### [Exercise]
Starting with the line containing "Screen dimensions: 338x297" and going on through the end of the records, rewrite those lines with "chevron" swapped for "caret" and nothing else altered.

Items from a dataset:
◆ ◆ ◆
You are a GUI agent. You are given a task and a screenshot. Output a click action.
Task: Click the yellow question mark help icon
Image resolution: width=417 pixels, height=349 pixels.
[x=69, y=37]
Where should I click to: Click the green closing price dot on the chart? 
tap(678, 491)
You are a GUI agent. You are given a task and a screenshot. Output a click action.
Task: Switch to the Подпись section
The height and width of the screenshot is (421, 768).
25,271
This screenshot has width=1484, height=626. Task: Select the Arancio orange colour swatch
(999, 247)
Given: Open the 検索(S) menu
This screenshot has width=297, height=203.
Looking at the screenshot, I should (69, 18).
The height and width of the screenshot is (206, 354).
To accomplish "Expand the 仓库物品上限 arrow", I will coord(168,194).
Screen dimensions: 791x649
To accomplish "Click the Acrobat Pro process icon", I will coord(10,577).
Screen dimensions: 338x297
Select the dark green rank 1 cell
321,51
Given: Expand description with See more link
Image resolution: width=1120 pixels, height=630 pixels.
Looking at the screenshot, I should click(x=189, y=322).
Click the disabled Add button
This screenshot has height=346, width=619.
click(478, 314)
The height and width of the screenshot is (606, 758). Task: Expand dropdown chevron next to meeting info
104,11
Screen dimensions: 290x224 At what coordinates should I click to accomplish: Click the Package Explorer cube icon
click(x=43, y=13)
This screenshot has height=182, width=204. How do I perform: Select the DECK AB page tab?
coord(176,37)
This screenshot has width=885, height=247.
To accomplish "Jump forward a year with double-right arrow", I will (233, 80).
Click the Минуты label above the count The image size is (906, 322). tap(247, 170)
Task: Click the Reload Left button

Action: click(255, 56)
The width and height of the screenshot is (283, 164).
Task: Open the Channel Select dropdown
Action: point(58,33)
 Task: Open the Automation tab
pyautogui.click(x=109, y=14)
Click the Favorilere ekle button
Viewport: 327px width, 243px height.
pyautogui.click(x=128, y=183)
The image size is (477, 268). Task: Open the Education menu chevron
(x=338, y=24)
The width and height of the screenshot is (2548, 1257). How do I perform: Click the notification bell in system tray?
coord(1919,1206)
◆ ◆ ◆
### [Answer to this problem]
Screen dimensions: 338x297
Select the dark green rank 1 cell
321,51
Given: Expand description with See more link
Image resolution: width=1120 pixels, height=630 pixels.
Looking at the screenshot, I should click(x=189, y=322).
Click the disabled Add button
This screenshot has height=346, width=619.
click(478, 314)
The height and width of the screenshot is (606, 758). Task: Expand dropdown caret next to meeting info
104,11
Screen dimensions: 290x224 At what coordinates should I click to accomplish: Click the Package Explorer cube icon
click(x=43, y=13)
This screenshot has height=182, width=204. How do I perform: Select the DECK AB page tab?
coord(176,37)
This screenshot has width=885, height=247.
To accomplish "Jump forward a year with double-right arrow", I will (233, 80).
Click the Минуты label above the count The image size is (906, 322). tap(247, 170)
Task: Click the Reload Left button

Action: click(255, 56)
The width and height of the screenshot is (283, 164).
Task: Open the Channel Select dropdown
Action: point(58,33)
 Task: Open the Automation tab
pyautogui.click(x=109, y=14)
Click the Favorilere ekle button
Viewport: 327px width, 243px height.
pyautogui.click(x=128, y=183)
The image size is (477, 268). Task: Open the Education menu caret
(x=338, y=24)
The width and height of the screenshot is (2548, 1257). How do I perform: Click the notification bell in system tray?
coord(1919,1206)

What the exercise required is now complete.